K. S. Rivera and K. M. Marsaglia
California State University, Northridge, CA, [email protected], [email protected]

A study of Miocene to Pliocene sedimentary successions in the Raukumara Region of North Island, New Zealand was conducted to determine the petrographic characteristics, provenance, and reservoir potential of sandstone interbeds. The section consists of primarily thinly to moderately bedded, moderately hard to hard mudstones, siltstones, and fine-grained sandstones with lesser fossiliferous sandstones and limestone. Three exposed intervals (total 420m) were measured, described, and sampled at spacing ranging from 2 m to 20 m.
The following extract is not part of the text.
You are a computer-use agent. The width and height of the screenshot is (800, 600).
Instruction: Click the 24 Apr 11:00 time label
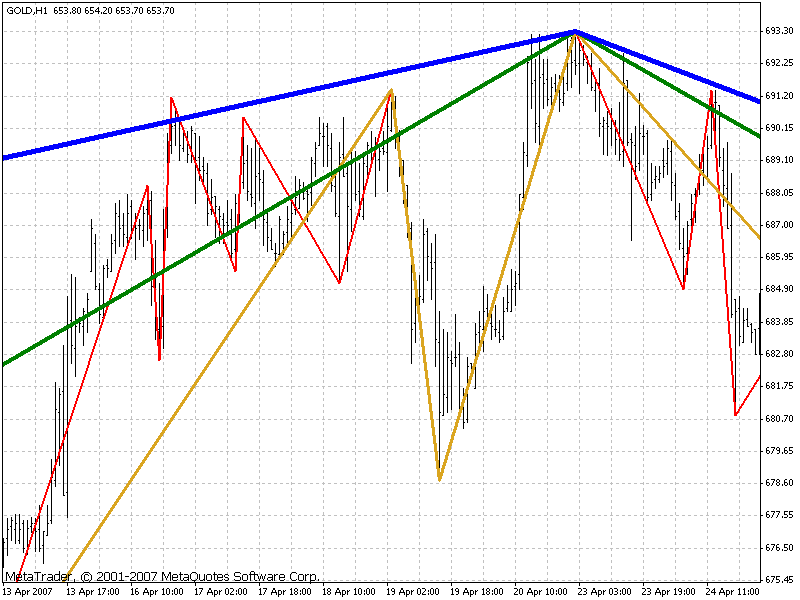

All outcrop samples were thin-sectioned and impregnated with blue-dyed epoxy for porosity identification. Select samples were then stained for both calcium-rich and potassium-rich feldspar and covered. To minimize dependency of composition on grain size, 400 sand grains in each thin section were counted using the Gazzi-Dickinson method. Grid spacing larger than the maximum grain size was used to minimize the occurrence of multiple counted grains. Counted grains were divided into 19 mineral grain and lithic fragment compositional categories. Interstitial components were also tallied (e.g. porosity, matrix, and cement). Sandstone samples vary from lithic to feldspathic graywackes and calcite-cemented litharenites to feldspathic litharenites. QFL triangular plots of point count data fall within a zone along the boundaries of three provenance fields; dissected arc, recycled orogen, and transitional arc. Maximum percent porosity is <10%. Overall porosity can be related to degree of bioturbation and proportion of volcanic debris. Surprisingly, the highest porosities are associated with tuffaceous intervals in this forearc basin.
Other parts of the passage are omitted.